EXERCISE:
Using the data that follows, return exactly the lines from the one that contains "Instruction: Click the Select" through the one that contains "Open the Locations", ends included.

SOURCE MATERIAL:
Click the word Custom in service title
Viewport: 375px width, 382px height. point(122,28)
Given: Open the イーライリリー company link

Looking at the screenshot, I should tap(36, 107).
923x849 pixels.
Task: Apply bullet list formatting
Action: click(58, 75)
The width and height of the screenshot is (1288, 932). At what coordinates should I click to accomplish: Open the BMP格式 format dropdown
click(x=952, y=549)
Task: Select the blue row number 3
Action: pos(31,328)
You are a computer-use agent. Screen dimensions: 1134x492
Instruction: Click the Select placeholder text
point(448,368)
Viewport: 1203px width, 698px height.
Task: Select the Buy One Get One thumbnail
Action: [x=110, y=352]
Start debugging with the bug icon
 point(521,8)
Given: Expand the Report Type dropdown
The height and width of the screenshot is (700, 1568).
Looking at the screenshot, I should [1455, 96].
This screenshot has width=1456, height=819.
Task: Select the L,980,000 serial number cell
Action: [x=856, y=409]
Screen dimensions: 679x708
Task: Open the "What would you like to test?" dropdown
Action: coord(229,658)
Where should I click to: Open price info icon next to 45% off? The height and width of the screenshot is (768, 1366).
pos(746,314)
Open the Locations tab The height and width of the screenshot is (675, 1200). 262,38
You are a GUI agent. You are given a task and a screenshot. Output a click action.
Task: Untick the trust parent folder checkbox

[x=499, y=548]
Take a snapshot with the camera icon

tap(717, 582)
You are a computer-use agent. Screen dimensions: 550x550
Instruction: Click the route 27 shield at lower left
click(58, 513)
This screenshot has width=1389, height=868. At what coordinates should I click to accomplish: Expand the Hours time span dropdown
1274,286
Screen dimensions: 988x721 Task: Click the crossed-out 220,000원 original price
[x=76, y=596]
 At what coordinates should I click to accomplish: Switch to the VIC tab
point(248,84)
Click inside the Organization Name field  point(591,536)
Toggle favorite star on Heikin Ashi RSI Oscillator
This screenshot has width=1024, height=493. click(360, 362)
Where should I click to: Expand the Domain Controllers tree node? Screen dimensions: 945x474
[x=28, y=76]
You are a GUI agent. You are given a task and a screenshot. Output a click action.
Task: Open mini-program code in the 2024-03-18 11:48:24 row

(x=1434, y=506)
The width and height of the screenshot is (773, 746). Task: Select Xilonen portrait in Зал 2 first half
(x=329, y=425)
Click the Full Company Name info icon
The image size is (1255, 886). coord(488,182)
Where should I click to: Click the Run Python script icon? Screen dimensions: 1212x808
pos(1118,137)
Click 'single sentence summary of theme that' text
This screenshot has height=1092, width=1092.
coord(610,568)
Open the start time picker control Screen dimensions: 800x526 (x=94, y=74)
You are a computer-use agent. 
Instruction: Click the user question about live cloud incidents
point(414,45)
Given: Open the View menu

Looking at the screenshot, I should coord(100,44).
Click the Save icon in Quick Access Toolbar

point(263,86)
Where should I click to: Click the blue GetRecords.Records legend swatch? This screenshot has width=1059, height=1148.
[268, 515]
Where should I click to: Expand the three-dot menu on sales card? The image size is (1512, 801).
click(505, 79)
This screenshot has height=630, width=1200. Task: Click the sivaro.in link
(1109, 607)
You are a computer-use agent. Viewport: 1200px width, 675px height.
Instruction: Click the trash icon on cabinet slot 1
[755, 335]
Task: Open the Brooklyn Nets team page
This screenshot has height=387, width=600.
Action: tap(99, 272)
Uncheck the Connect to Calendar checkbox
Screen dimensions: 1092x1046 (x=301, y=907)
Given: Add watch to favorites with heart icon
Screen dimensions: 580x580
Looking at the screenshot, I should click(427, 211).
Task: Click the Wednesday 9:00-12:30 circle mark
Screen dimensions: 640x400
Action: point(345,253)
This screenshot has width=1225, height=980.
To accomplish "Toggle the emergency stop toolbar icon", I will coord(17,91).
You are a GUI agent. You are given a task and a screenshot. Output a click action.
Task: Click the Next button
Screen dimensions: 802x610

WRITTEN RESPONSE:
Instruction: Click the Select placeholder text
point(448,368)
Viewport: 1203px width, 698px height.
Task: Select the Buy One Get One thumbnail
Action: [x=110, y=352]
Start debugging with the bug icon
 point(521,8)
Given: Expand the Report Type dropdown
The height and width of the screenshot is (700, 1568).
Looking at the screenshot, I should [1455, 96].
This screenshot has width=1456, height=819.
Task: Select the L,980,000 serial number cell
Action: [x=856, y=409]
Screen dimensions: 679x708
Task: Open the "What would you like to test?" dropdown
Action: coord(229,658)
Where should I click to: Open price info icon next to 45% off? The height and width of the screenshot is (768, 1366).
pos(746,314)
Open the Locations tab The height and width of the screenshot is (675, 1200). 262,38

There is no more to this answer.